Document section
=-=-=
Emotional Immaturity Will Wreck Your Spiritual Life
If left unchecked, emotional unhealthiness can damage other parts of our health long term, including our physical, social, and spiritual well-being.
Unhealthiness is rampant in our social and political discourse. I am not referring to physical health, as many of us are fully invested in eating healthy and exercising. Nor am I referring to intellectual health, because we love being “woke” and enlightening others about the social injustices that plague our world today. Even in regards to mental health, I have heard countless people speak on the value of addressing trauma and developing self-care practices to help cope with difficulties. The unhealthiness that I am referring to is something that impacts varying aspects of our lives, including our relationship with God, others, and ourselves. If left unchecked, emotional unhealthiness can damage other parts of our health long term, including our physical, social, and spiritual health.
In Emotionally Healthy Spirituality: It’s Impossible to Be Spiritually Mature, While Remaining Emotionally Immature, author Peter Scazzero emphasizes emotional health as key to spiritual maturity. In particular, he speaks of being conscious of one’s feelings, understanding one’s self (including triggers and weaknesses), and being vulnerable as key components of good emotional health. Unfortunately, so many of us dismiss feelings and emotions as irrational aspects of who we are. Furthermore, often times in many churches, we are told that our emotional feelings of depression, doubt, and fear, are sinful thoughts that can be solved simply through Scripture and prayer. In our public discourse, we are taught to demonize people who think and act differently from us and rather than merely disagree with and challenge others, we resort to becoming disagreeable beings. Our aversion to naming our feelings and emotions and our antagonistic nature toward others is a sign of emotional immaturity, which only makes us more emotionally unhealthy.
=-=-=
Raw data
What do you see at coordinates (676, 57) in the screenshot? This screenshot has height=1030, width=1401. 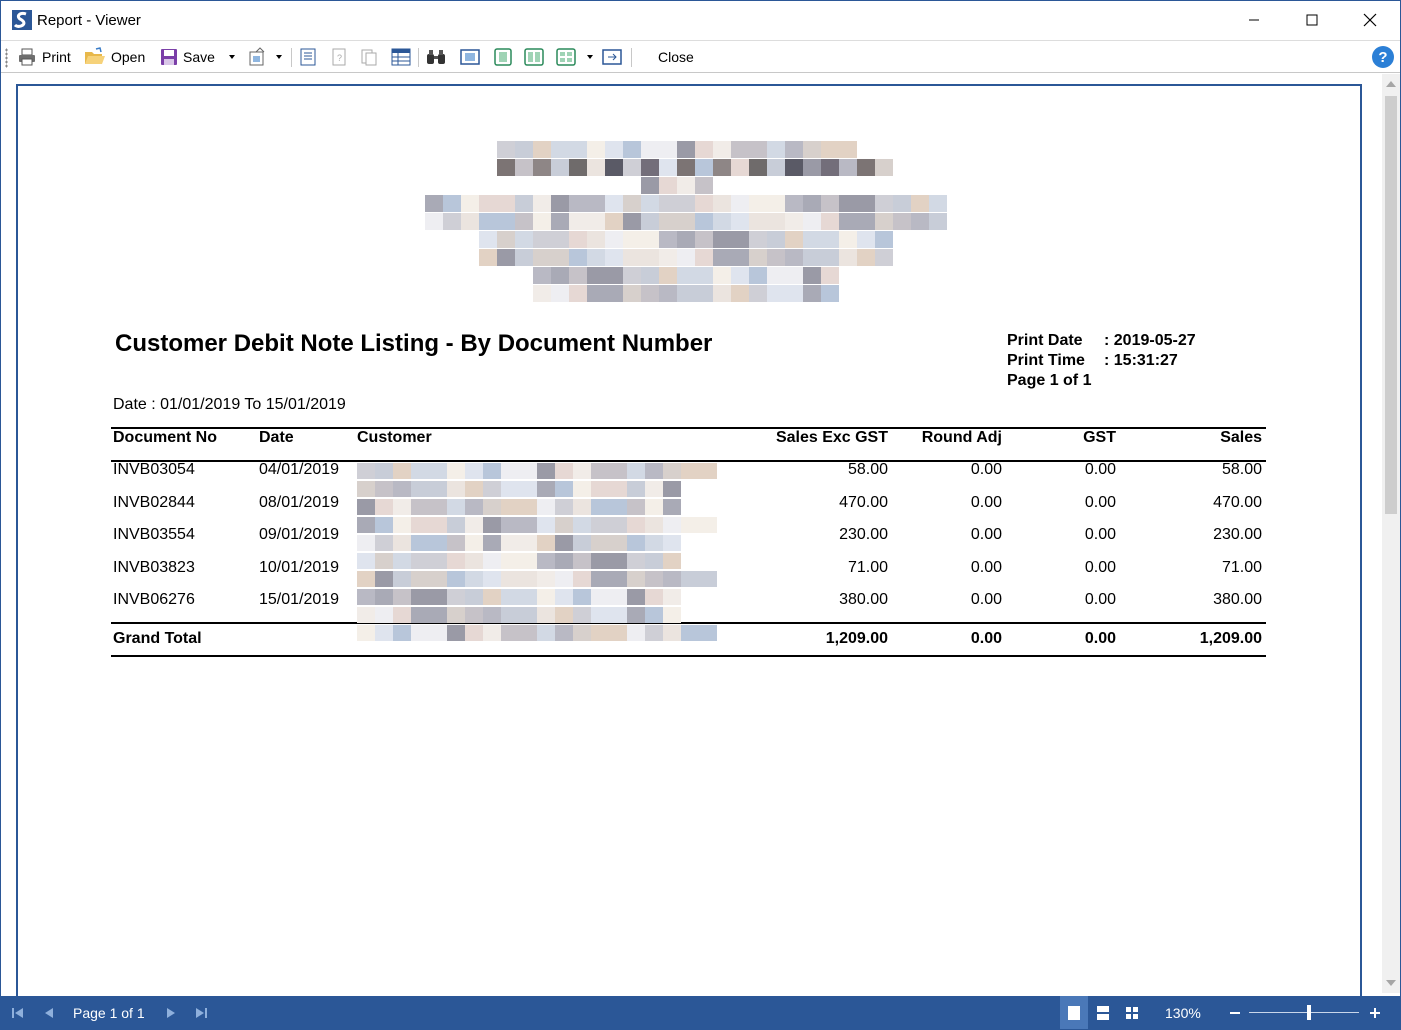 I see `close-report-button: Close` at bounding box center [676, 57].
=-=-=
What you will do
In the article on emotional immaturity and spiritual life, what does Peter Scazzero name as the key components of good emotional health?

Exercise response
Being conscious of one's feelings, understanding one's self (including triggers and weaknesses), and being vulnerable.